帰化許可とは
その国の国籍を有しない者からの国籍の取得を希望する旨の意思表示に対し国家が許可を与えることによって,その国の国籍を与える制度をいいます。日本では、帰化の許可は法務大臣の権限とされており法務大臣が帰化を許可した場合には、官報にその旨が告示されます。
帰化の要件
- 住所条件
帰化の申請をする時まで、引き続き5年以上日本に住んでいることが必要です。尚、住所は適法なものでなければなりませんので、正当な在留資格を有していなければなりません。
- 生計条件
生活に困るようなことがなく、日本で暮らしていけることが必要です。この条件は生計を一つにする親族単位で判断されますので、申請者自身に収入がなくても、配偶者やその他の親族の資産又は技能によって安定した生活を送ることができればこの条件を満たします。

取り組む課題: 帰化許可について説明した本文を、最後の文に続けて書き進めなさい。 このあとの一覧は使わなくてかまわない。

提供データ:

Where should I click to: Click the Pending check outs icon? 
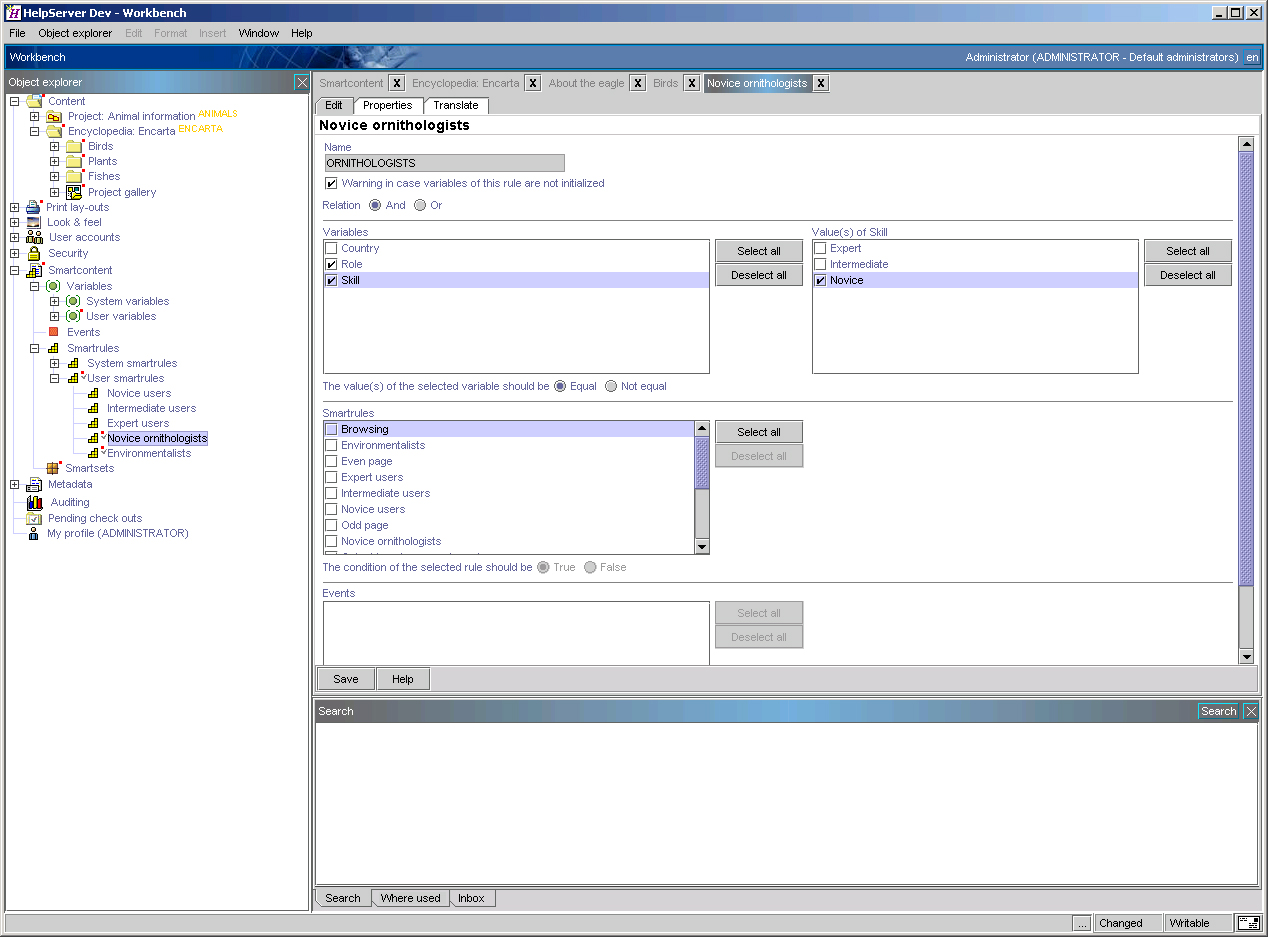[x=35, y=518]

本演習の解答:
- 重国籍防止条件
帰化しようとする者は,無国籍であるか、原則として帰化によってそれまでの国籍を喪失することが必要です。なお、例外として、本人の意思によってその国の国籍を喪失することができない場合は、この条件を備えていなくても帰化が許可になる場合があります。
- 能力条件
年齢が20歳以上であって、かつ、本国の法律によっても成人の年齢に達していることが必要です。
- 素行条件
素行が善良であることが必要です。素行が善良であるかどうかは、犯罪歴の有無や態様、納税状況や社会への迷惑の有無等を総合的に考慮して、通常人を基準として社会通念によって判断されることなります。
- 憲法遵守条件
日本の政府を暴力で破壊することを企てたり、主張するような者、あるいはそのような団体を結成したり、加入しているような者は帰化が許可されません。尚、国籍法に条文としては規定されていませんが、日本語の読み書き、理解、会話能力なども必要です。
申請から帰化許可までの作業
- 必要書類の準備
必要な書類や証明書(本国から取り寄せる必要のある証明書等も含む)の準備。 本国からの種類が外国語の場合である場合、翻訳します。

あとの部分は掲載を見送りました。